07/08/2015, 05:32:36 PM

by Anthony Breach

The other day I was informed that, along with every other person from Northern Ireland, I was wrong about the Good Friday Agreement and the Northern Irish peace process. Rather than being the product of improbable, bewildering, and exhausting negotiations between at least five different parties, it was actually Jeremy Corbyn who “set up peace in Northern Ireland”. This was though I’d never heard any other Northern Irish person before last month utter Corbyn’s name in gratitude, anger, or even at all.

I was directed to an interview with Corbyn (relevant clip) where, along with mentioning his commendable work on the Birmingham Six and some dubious comments on Irish history generally, Corbyn says:

“During the 1980s… we built up regular contacts with Sinn Fein, we were condemned by our own Party Leadership for so doing… and we were proven to be right. In the end, even Margaret Thatcher recognised that there had to be some kind of political settlement in Ireland, that militarily it wasn’t going to be possible, and eventually this became the Good Friday Agreement after the 1997 election.”
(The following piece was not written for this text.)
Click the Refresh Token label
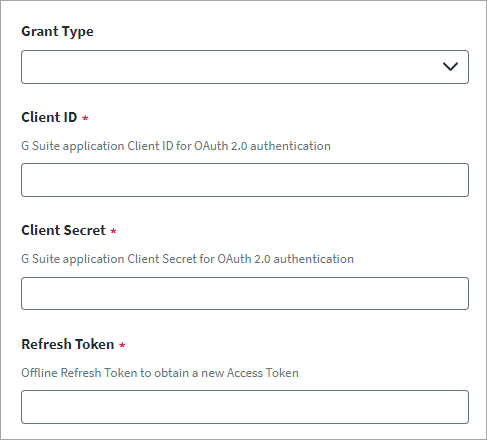Screen dimensions: 487x440 (68, 344)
How this became “Corbyn set up peace in Northern Ireland” in his supporter’s understanding remains unclear. He is however not the only one to believe this – surprisingly many people are under the impression that Corbyn’s involvement in Northern Irish politics has been not only significant but beneficial.

Corbyn himself makes a politically magical leap from Thatcher’s change in policy and the 1985 Anglo-Irish Agreement to the Good Friday Agreement in 1998, but he does at least avoid claiming outright that his talks were the basis for the Agreement, unlike Owen Jones and other Corbyn supporters.
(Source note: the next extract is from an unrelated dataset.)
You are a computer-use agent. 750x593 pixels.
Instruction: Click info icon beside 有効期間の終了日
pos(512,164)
This was however all before a frankly bizarre interview Corbyn conducted with BBC Radio Ulster where, as the leading candidate for the Labour leadership and our potential offer of Prime Minister to the British people, Corbyn five times refused to explicitly condemn the IRA and equated the British army with a non-state terrorist organisation that murdered British civilians as a matter of policy.